Blight makes a three-point case. First, as it has been 23 years since the definition was enshrined in law, a review is warranted. Second, the terrorist threat has evolved. There’s been a shift away from organised groups aiming for mass casualty events with sophisticated weaponry. Most terrorism offences are now committed by solo actors using rudimentary tools. They are often minors, radicalised online. Third, the sheer number of subsequent laws that hinge on the initial definition is no longer practicable.

On the surface, Blight’s points could suggest softening the law to reflect a lower-scale terrorism profile. But this overlooks an important change: the reduction in warning time for authorities. Unlike organised groups planning over months, lone actors strike with little, if any notice, often invisible to intelligence. This makes the clarity and scope of the terrorism definition more—not less—critical today.

The INSLM has launched this inquiry on its own initiative, reflecting the increasing prominence of the office. Once a part-time job for Sydney barristers, with a remit tied narrowly to terrorism legislation and overshadowed by established oversight mechanisms such as the Inspector-General of Intelligence and Security (IGIS) and the Parliamentary Joint Committee on Intelligence and Security (PJCIS), INSLM is now very different from when it was first established.

It’s now a full-time position, occupied by a lawyer with deep national security experience, with staff allowing for simultaneous inquiries. The government increasingly views INSLM as equal with the IGIS and PJCIS—as was apparent from Attorney-General Michelle Rowland’s remarks at the launch. She specifically highlighted INSLM’s empowerment via one of the earliest bills of this parliament, ‘the Strengthening oversight of Australia’s National Intelligence Community Bill, which expands the Monitor’s remit to ensure they are empowered to review any counter-terrorism or national security law on its own motion’.

So, what do the issues paper and the launch tell us about the inquiry’s likely focus? Joining Blight on the launch’s discussion panel were two other lawyers: UN Special Rapporteur Ben Saul and Law Council president Juliana Warner. Between their comments and the paper’s tenor, it’s clear that the inquiry is examining hot-button issues, including whether religious motivation should still be listed; whether property damage should count as harm; and whether actions directed at international organisations should be covered. Each of these questions sounds narrow, but the answers would redraw the boundary between terrorism and protest, between coercion and vandalism.

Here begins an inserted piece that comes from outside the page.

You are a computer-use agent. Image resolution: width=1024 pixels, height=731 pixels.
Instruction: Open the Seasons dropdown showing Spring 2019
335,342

The inquiry is now open for submissions until 14 October, with public and private hearings scheduled for late 2025 and early 2026. A report with INSLM’s recommendations is expected in the first half of next year.

That report will be consequential. As Blight has noted, the government has agreed upon (if not yet acted upon) his past recommendations, for example on Australia’s existing secrecy offences. That means that if INSLM’s recommendations are perceived as watering down the terrorism definition, the government could risk being wedged on a national security issue, especially given that the terrorism threat level has been raised to ‘probable’.

Alternatively, the government might be presented recommendations for sensible, prudent adjustments to the law—for example, adjustments to ensure the law better accounts for the mental harm caused by terrorism, or to recognise hostage-taking as a terrorist action.

The challenge is not to water down the definition to match a changing threat, but to keep it sharp enough to distinguish terrorism from other forms of violence, precise enough to preserve democratic space and robust enough to underpin the entire counterterrorism system.

That’s why it’s important that ordinary Australians, including victims of terrorism and their families and friends, get to have their say on what terrorism will mean in the future.